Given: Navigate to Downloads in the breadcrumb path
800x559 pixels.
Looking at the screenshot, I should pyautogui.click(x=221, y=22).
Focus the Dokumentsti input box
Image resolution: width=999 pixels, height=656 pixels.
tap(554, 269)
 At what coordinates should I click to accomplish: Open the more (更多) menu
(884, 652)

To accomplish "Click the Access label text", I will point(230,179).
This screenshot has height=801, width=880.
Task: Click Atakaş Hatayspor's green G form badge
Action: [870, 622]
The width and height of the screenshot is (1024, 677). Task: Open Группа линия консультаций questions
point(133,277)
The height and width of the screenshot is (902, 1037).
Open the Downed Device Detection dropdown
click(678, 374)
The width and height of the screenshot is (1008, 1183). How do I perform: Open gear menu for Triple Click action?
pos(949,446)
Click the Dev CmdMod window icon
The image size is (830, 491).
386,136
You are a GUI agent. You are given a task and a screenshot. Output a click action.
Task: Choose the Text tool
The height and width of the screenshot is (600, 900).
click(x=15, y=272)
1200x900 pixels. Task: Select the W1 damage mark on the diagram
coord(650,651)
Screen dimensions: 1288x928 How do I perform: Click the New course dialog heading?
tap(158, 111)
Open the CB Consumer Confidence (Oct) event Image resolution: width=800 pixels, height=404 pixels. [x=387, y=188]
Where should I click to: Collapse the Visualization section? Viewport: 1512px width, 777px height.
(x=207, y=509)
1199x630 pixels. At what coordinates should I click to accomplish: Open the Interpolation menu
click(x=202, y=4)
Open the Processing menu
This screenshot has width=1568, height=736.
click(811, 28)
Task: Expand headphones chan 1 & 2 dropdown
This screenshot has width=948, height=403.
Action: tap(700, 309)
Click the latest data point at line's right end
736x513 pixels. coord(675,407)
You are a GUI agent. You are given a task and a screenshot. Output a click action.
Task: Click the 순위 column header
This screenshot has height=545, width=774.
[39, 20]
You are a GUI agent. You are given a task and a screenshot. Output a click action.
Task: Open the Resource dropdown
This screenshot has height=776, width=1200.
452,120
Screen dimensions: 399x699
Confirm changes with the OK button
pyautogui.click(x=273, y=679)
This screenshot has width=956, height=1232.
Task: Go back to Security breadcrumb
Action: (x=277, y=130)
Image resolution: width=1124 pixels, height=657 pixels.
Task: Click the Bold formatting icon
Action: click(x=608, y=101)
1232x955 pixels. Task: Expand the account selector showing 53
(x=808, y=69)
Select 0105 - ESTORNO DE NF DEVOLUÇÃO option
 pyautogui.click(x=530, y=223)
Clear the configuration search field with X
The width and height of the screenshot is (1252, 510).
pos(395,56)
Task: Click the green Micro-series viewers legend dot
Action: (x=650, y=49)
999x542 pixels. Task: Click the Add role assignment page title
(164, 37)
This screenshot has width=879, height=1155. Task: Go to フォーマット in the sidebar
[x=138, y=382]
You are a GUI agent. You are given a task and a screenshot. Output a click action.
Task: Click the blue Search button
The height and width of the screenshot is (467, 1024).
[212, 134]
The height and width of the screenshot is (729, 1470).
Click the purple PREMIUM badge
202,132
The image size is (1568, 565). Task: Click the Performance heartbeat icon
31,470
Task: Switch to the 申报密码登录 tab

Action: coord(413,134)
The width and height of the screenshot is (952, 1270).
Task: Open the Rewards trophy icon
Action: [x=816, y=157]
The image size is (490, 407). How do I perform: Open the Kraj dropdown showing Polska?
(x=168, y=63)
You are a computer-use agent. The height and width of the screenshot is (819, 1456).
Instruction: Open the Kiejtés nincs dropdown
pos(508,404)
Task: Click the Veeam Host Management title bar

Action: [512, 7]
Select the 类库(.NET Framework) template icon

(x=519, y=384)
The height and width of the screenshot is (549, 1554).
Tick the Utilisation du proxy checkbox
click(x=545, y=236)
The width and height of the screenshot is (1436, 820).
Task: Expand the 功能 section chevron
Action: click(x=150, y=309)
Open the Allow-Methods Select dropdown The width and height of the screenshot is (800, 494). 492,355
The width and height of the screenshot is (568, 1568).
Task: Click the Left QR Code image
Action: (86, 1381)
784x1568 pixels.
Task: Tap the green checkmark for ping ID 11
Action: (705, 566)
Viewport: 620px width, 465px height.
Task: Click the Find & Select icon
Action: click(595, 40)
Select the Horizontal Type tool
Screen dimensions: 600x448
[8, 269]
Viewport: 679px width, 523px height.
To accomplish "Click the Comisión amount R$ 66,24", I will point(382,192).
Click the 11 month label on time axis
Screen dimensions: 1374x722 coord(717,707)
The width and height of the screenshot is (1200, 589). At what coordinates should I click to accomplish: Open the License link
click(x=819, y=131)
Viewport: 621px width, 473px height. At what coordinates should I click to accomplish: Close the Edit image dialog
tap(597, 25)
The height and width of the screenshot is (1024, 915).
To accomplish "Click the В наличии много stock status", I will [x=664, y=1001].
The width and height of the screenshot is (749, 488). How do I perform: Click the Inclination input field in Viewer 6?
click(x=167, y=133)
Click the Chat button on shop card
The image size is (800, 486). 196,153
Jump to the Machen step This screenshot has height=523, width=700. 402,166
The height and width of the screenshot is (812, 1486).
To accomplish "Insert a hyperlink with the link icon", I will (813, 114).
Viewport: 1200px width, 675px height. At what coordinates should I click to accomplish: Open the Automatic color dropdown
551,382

____________

▶ WHAT IS NEEDED: Copy each line of the material exactly as shown.

▶ TASK SOLUTION:
Given: Navigate to Downloads in the breadcrumb path
800x559 pixels.
Looking at the screenshot, I should pyautogui.click(x=221, y=22).
Focus the Dokumentsti input box
Image resolution: width=999 pixels, height=656 pixels.
tap(554, 269)
 At what coordinates should I click to accomplish: Open the more (更多) menu
(884, 652)

To accomplish "Click the Access label text", I will point(230,179).
This screenshot has height=801, width=880.
Task: Click Atakaş Hatayspor's green G form badge
Action: [870, 622]
The width and height of the screenshot is (1024, 677). Task: Open Группа линия консультаций questions
point(133,277)
The height and width of the screenshot is (902, 1037).
Open the Downed Device Detection dropdown
click(678, 374)
The width and height of the screenshot is (1008, 1183). How do I perform: Open gear menu for Triple Click action?
pos(949,446)
Click the Dev CmdMod window icon
The image size is (830, 491).
386,136
You are a GUI agent. You are given a task and a screenshot. Output a click action.
Task: Choose the Text tool
The height and width of the screenshot is (600, 900).
click(x=15, y=272)
1200x900 pixels. Task: Select the W1 damage mark on the diagram
coord(650,651)
Screen dimensions: 1288x928 How do I perform: Click the New course dialog heading?
tap(158, 111)
Open the CB Consumer Confidence (Oct) event Image resolution: width=800 pixels, height=404 pixels. [x=387, y=188]
Where should I click to: Collapse the Visualization section? Viewport: 1512px width, 777px height.
(x=207, y=509)
1199x630 pixels. At what coordinates should I click to accomplish: Open the Interpolation menu
click(x=202, y=4)
Open the Processing menu
This screenshot has width=1568, height=736.
click(811, 28)
Task: Expand headphones chan 1 & 2 dropdown
This screenshot has width=948, height=403.
Action: tap(700, 309)
Click the latest data point at line's right end
736x513 pixels. coord(675,407)
You are a GUI agent. You are given a task and a screenshot. Output a click action.
Task: Click the 순위 column header
This screenshot has height=545, width=774.
[39, 20]
You are a GUI agent. You are given a task and a screenshot. Output a click action.
Task: Open the Resource dropdown
This screenshot has height=776, width=1200.
452,120
Screen dimensions: 399x699
Confirm changes with the OK button
pyautogui.click(x=273, y=679)
This screenshot has width=956, height=1232.
Task: Go back to Security breadcrumb
Action: (x=277, y=130)
Image resolution: width=1124 pixels, height=657 pixels.
Task: Click the Bold formatting icon
Action: click(x=608, y=101)
1232x955 pixels. Task: Expand the account selector showing 53
(x=808, y=69)
Select 0105 - ESTORNO DE NF DEVOLUÇÃO option
 pyautogui.click(x=530, y=223)
Clear the configuration search field with X
The width and height of the screenshot is (1252, 510).
pos(395,56)
Task: Click the green Micro-series viewers legend dot
Action: (x=650, y=49)
999x542 pixels. Task: Click the Add role assignment page title
(164, 37)
This screenshot has width=879, height=1155. Task: Go to フォーマット in the sidebar
[x=138, y=382]
You are a GUI agent. You are given a task and a screenshot. Output a click action.
Task: Click the blue Search button
The height and width of the screenshot is (467, 1024).
[212, 134]
The height and width of the screenshot is (729, 1470).
Click the purple PREMIUM badge
202,132
The image size is (1568, 565). Task: Click the Performance heartbeat icon
31,470
Task: Switch to the 申报密码登录 tab

Action: coord(413,134)
The width and height of the screenshot is (952, 1270).
Task: Open the Rewards trophy icon
Action: [x=816, y=157]
The image size is (490, 407). How do I perform: Open the Kraj dropdown showing Polska?
(x=168, y=63)
You are a computer-use agent. The height and width of the screenshot is (819, 1456).
Instruction: Open the Kiejtés nincs dropdown
pos(508,404)
Task: Click the Veeam Host Management title bar

Action: [512, 7]
Select the 类库(.NET Framework) template icon

(x=519, y=384)
The height and width of the screenshot is (549, 1554).
Tick the Utilisation du proxy checkbox
click(x=545, y=236)
The width and height of the screenshot is (1436, 820).
Task: Expand the 功能 section chevron
Action: click(x=150, y=309)
Open the Allow-Methods Select dropdown The width and height of the screenshot is (800, 494). 492,355
The width and height of the screenshot is (568, 1568).
Task: Click the Left QR Code image
Action: (86, 1381)
784x1568 pixels.
Task: Tap the green checkmark for ping ID 11
Action: (705, 566)
Viewport: 620px width, 465px height.
Task: Click the Find & Select icon
Action: click(595, 40)
Select the Horizontal Type tool
Screen dimensions: 600x448
[8, 269]
Viewport: 679px width, 523px height.
To accomplish "Click the Comisión amount R$ 66,24", I will point(382,192).
Click the 11 month label on time axis
Screen dimensions: 1374x722 coord(717,707)
The width and height of the screenshot is (1200, 589). At what coordinates should I click to accomplish: Open the License link
click(x=819, y=131)
Viewport: 621px width, 473px height. At what coordinates should I click to accomplish: Close the Edit image dialog
tap(597, 25)
The height and width of the screenshot is (1024, 915).
To accomplish "Click the В наличии много stock status", I will [x=664, y=1001].
The width and height of the screenshot is (749, 488). How do I perform: Click the Inclination input field in Viewer 6?
click(x=167, y=133)
Click the Chat button on shop card
The image size is (800, 486). 196,153
Jump to the Machen step This screenshot has height=523, width=700. 402,166
The height and width of the screenshot is (812, 1486).
To accomplish "Insert a hyperlink with the link icon", I will (813, 114).
Viewport: 1200px width, 675px height. At what coordinates should I click to accomplish: Open the Automatic color dropdown
551,382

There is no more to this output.